Nova vida de bairro

Em meados da década de 1980, as ruas, as esquinas e as avenidas de Portugal foram invadidas por snack bares. Os cafés, locais de reunião e discussão, foram desaparecendo. O seu carisma foi substituído por balcões de alumínio e cheiro a sopa que impregnava a roupa logo às primeiras horas da manhã.

Mesmo assim continuaram a ser locais de reunião onde se lia o jornal e se sabia as novidades do bairro. Na década de 1990, com o país a crescer e a riqueza mais distribuída, os snack bares foram dando lugar a bancos. Passaram a existir ruas com mais de cinco agências diferentes.

Era lá que as pessoas se encontravam e se cumprimentavam às primeiras horas do dia, entre pedidos de empréstimo ou apostas tímidas na bolsa.

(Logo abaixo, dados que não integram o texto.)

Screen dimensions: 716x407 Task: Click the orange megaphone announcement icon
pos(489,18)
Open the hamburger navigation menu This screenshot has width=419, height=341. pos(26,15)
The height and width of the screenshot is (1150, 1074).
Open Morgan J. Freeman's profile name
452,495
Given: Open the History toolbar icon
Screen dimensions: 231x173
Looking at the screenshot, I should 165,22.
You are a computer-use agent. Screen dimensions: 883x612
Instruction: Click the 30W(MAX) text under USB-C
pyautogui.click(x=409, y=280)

O tempo das vacas gordas, diriam alguns. Depois, nos anos seguintes, os hipermercados e centros comerciais foram-se instalando.

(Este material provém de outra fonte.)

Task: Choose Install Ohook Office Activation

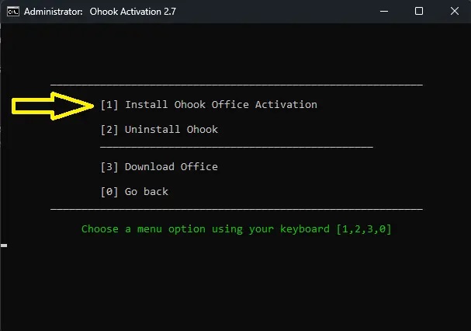Action: pos(221,104)

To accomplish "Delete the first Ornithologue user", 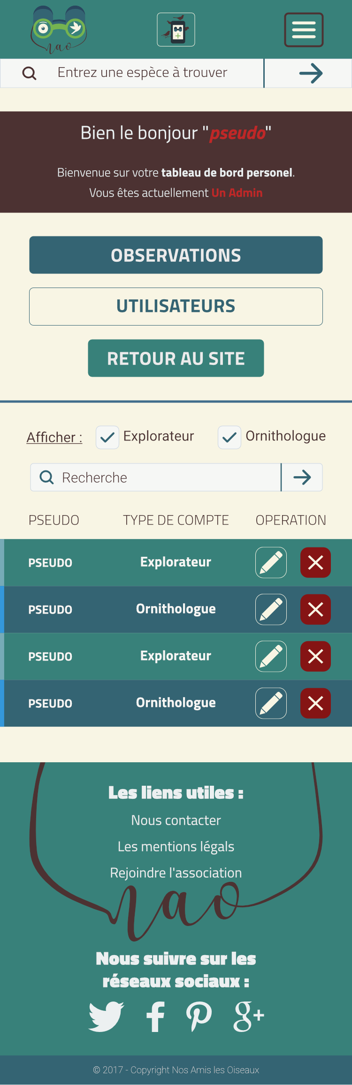I will pyautogui.click(x=315, y=609).
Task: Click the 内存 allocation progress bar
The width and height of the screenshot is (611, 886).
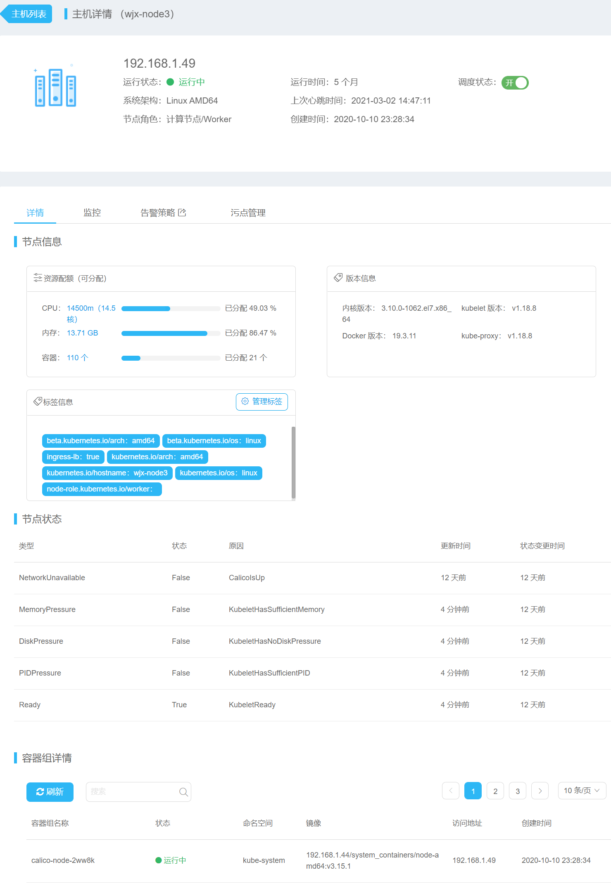Action: pos(170,333)
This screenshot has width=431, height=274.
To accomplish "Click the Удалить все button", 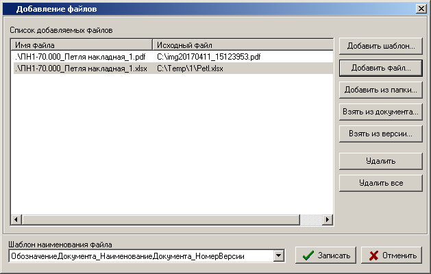I will click(380, 183).
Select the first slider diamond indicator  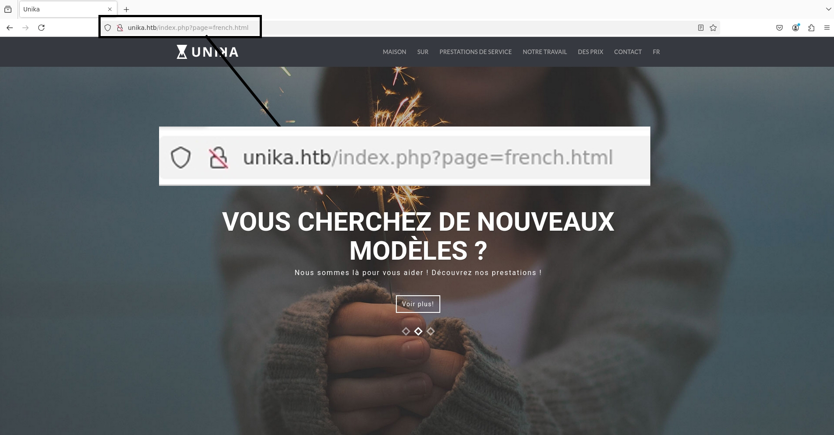click(x=406, y=331)
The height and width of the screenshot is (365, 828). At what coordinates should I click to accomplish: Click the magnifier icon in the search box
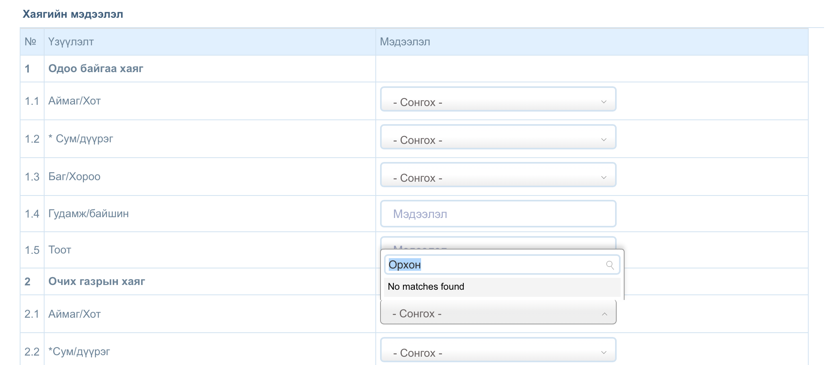610,265
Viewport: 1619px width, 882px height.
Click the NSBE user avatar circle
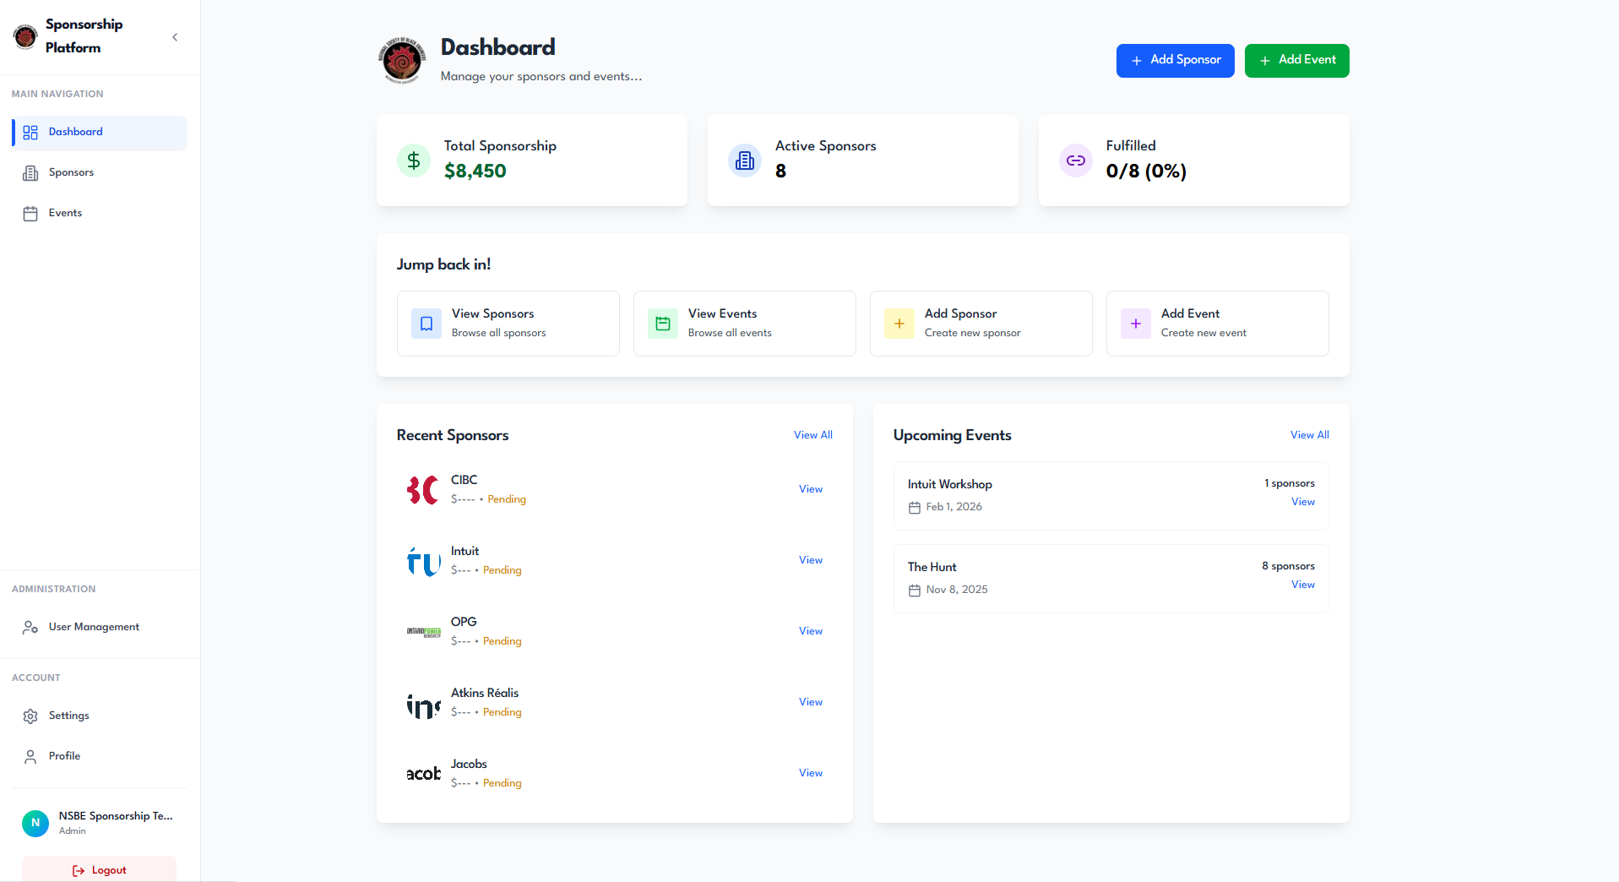click(x=35, y=823)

E nos últimos dias a conversa entre as pessoas do bairro é dominada pelo novo supermercado

E enquanto nasciam na periferia não influenciaram em demasia a vida das cidades, apenas esvaziando-as. Mas já nesta década, outro epifenómeno aconteceu: os supermercados e mercearias de bairro que aparecem (e continuam a aparecer) como cogumelos nas ruas dos bairros das cidades. E tornaram-se o ponto de encontro de maioria. Chegando mesmo a haver quem repita a visita várias vezes ao dia e em vários estabelecimentos diferentes.

Em Algés, por exemplo, a freguesia mais lisboeta de Oeiras – a Campo de Ourique dos remediados –, há, no espaço de cinco pequenos quarteirões: quatro supermercados e seis mercearias. E nos últimos dias a conversa entre as pessoas do bairro é dominada pelo novo supermercado, o quarto, que vai abrir em breve numa das ruas principais. Há quem
ande impaciente, há quem passe à porta do espaço várias vezes ao dia para ver a evolução das obras. Vi mesmo alguém entreabrir a porta de vidro e perguntar pelo dia da inauguração.

Agora que, por ali, os bancos praticamente desapareceram e os snack bars são apenas no número suficiente, o novo ponto de reunião são os supermercados. Estranha, esta nova vida de bairro, não?